Task to carry out: Everything from the line containing "Task: Click the phrase 'Είχα περάσει πολλά:'" down to the last line below should be set down exactly, and only that, without the pictures.

Data section:

_ _ _ _ _ _ _

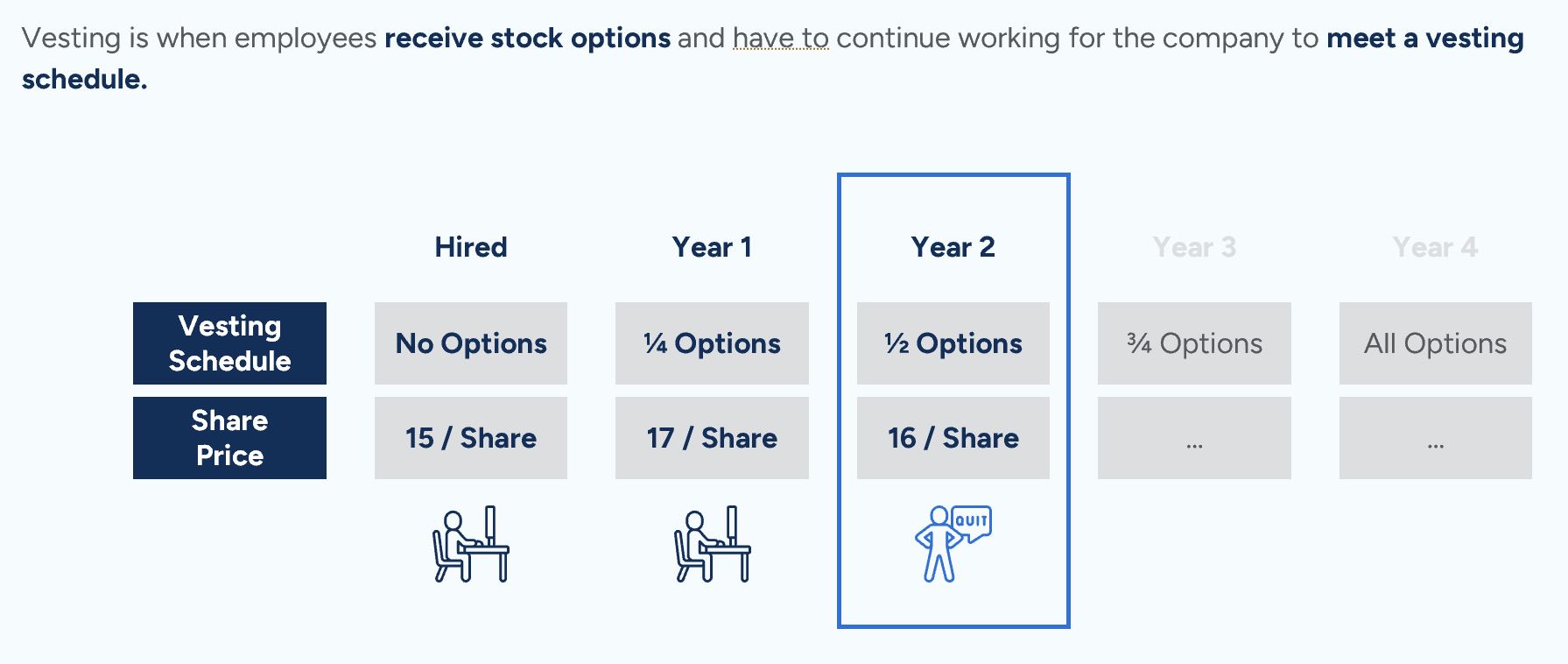Select the Vesting Schedule row header
This screenshot has height=664, width=1568.
click(229, 343)
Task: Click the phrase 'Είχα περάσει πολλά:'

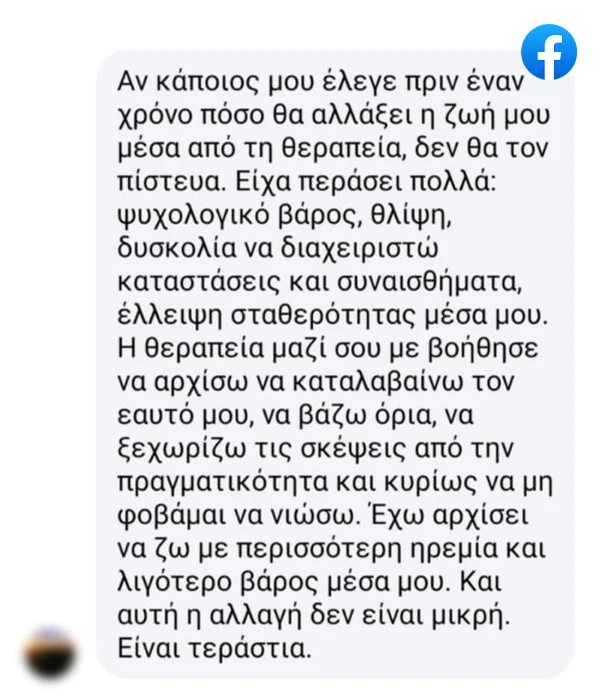Action: (366, 181)
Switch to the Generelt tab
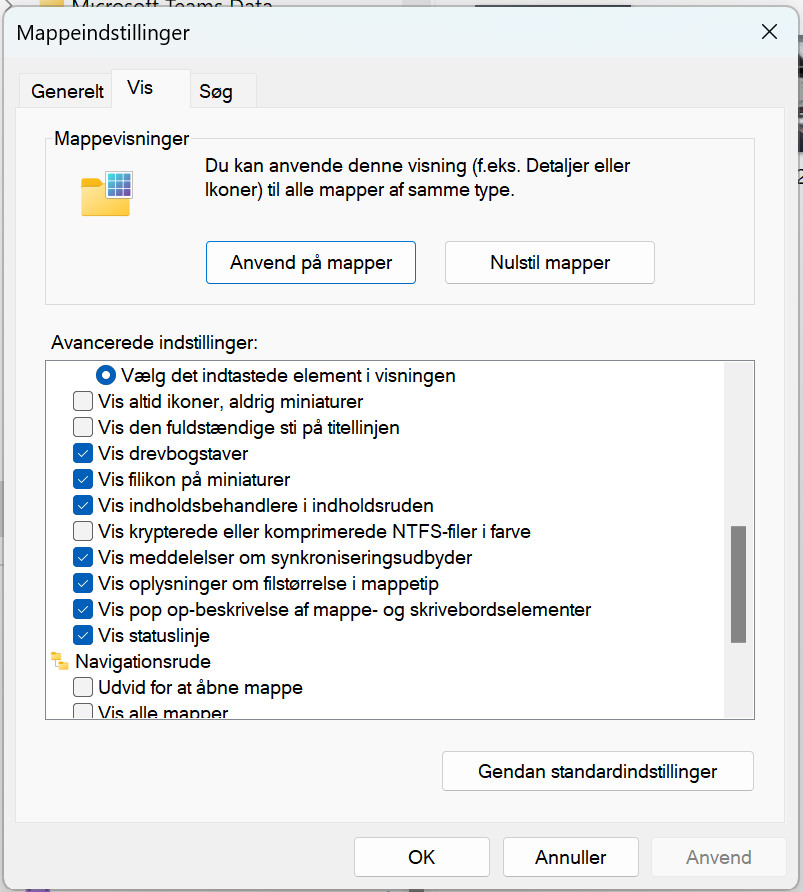 [67, 91]
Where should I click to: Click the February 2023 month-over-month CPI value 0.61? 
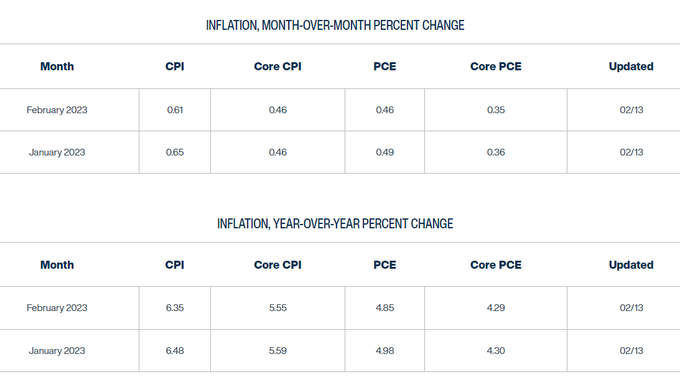[x=175, y=110]
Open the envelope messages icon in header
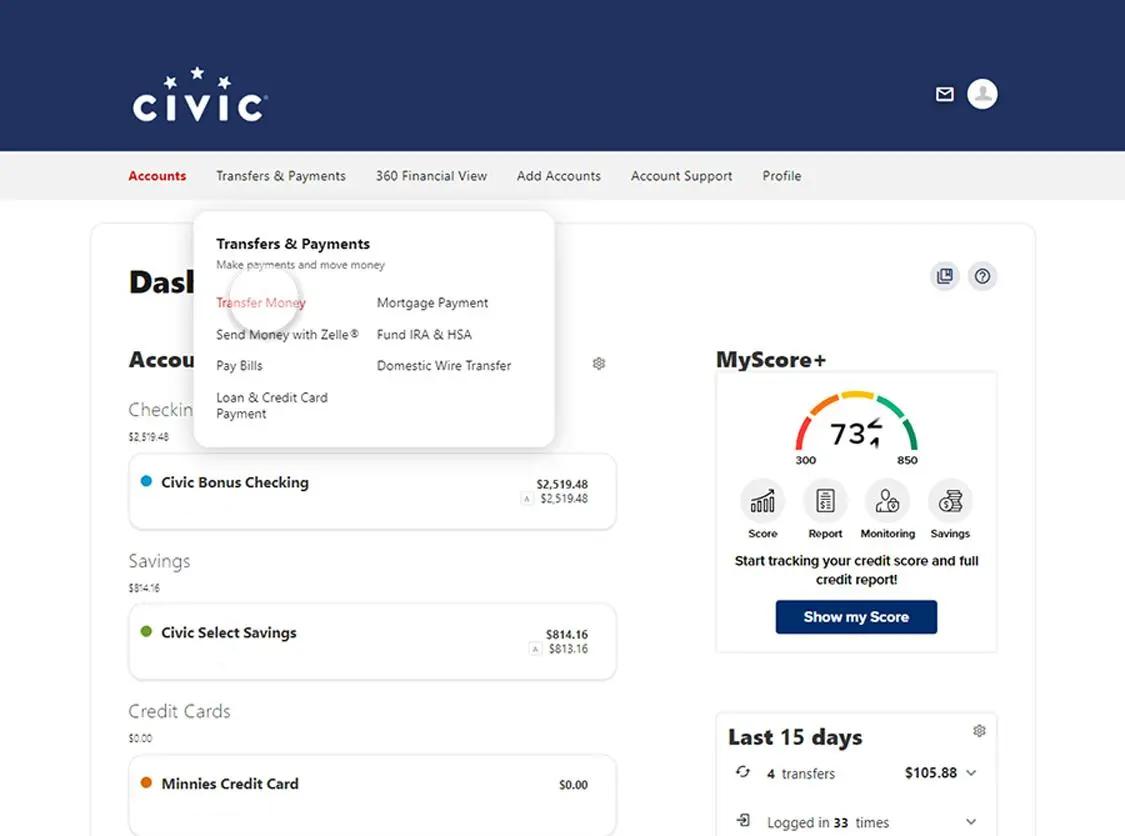Viewport: 1125px width, 836px height. (x=944, y=94)
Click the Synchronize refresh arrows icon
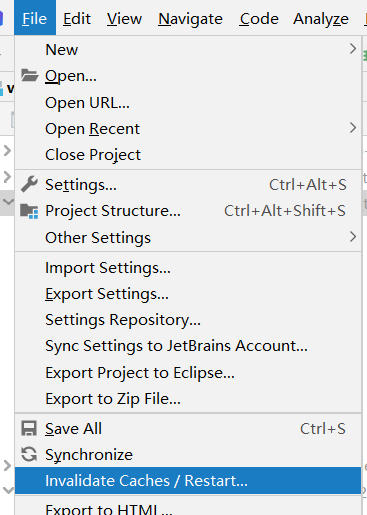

_ _ _ _ _ _ _

Result:
Task: Click the phrase 'Είχα περάσει πολλά:'

Action: (366, 181)
Switch to the Generelt tab
 [67, 91]
Where should I click to: Click the February 2023 month-over-month CPI value 0.61? 
[x=175, y=110]
Open the envelope messages icon in header
Viewport: 1125px width, 836px height. (x=944, y=94)
Click the Synchronize refresh arrows icon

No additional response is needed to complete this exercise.